In 1979, Morrison Planetarium hosted a conference of major planetarium directors, during which attendees saw an early demonstration of digital planetarium technology. It wasn’t perfect—the blue-green vector-graphic video stars were big and blobby, and some directors pooh-poohed the technology, but the potential that was on display was stunning. Digital systems are not tied to Earth’s surface or to one point in time. They are data-derived models of the Universe in which audiences can be virtually taken off our planet and flown through the stars (a function that the manufacturer nicknamed “Boldly Going”). Or they can be taken back and forth through time to see changes in the sky over millions of years and how the motions of individual stars alter the shape of familiar constellations. Not a bad trick, either. Three years after that demonstration, an evolved version of the same digital system was used to produce the starfields in a big-budget Hollywood space-adventure.

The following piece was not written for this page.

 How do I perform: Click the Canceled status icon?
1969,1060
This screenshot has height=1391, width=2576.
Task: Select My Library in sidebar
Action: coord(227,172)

With today’s fully-rendered data visualizations, audiences can take virtual excursions into many fields beyond astronomy, leaping through changing scales of time and space and acquiring a greater sense of the complexity and enormity of the natural world, all backed up by actual data. Morrison’s own award-winning productions about Earth, coral reefs, earthquakes, and ecology—as well as astronomical topics—are a testament to the success of this approach. Also, digital systems are continually improving, and their resolution gets better each year. Maybe one day they’ll produce a starfield as sharp and crisp as that of an opto-mechanical instrument, but that’s still a pretty steep hill to climb.

This isn’t the place to belabor the detailed technical arguments of analog versus digital. Classic opto-mechanical technology can offer the best experience that most people will ever have with the night sky as seen from Earth, short of nature itself. Digital systems can offer an experience with the Universe and nature that most people will never have. The point is, what do you intend to do with your tools? Remember “Give me a starfield and a pointer…?” Sometimes, it doesn't matter what technology you’ve got, as long as the story is engaging.

But why should there even be an “us versus them” dichotomy? Each technology can do something the other can’t, and just because one is more recent than the other doesn’t necessarily make it automatically superior in every way and for every application. For some, a simple solution to the “either/or” conundrum that allows maximum flexibility has been… “and.” Institutions that can afford to purchase “one from column A” and “one from column B” can get both, installing hybrid systems that take advantage of the strengths of each technology to show what each does best, offering their visitors the best of both worlds.

It works for me.

About the Planetarian

Bing Quock, the OG Planetarian

Bing F. Quock worked with Morrison Planetarium’s original, home-built star projector from 1973–2003, performed outreach with a mobile planetarium dome during the Academy’s transitional years in downtown San Francisco (while the present museum was being constructed in Golden Gate Park), and now serves as Morrison Planetarium’s Assistant Director, presenting shows using the digital technology which has now become common in modern planetariums.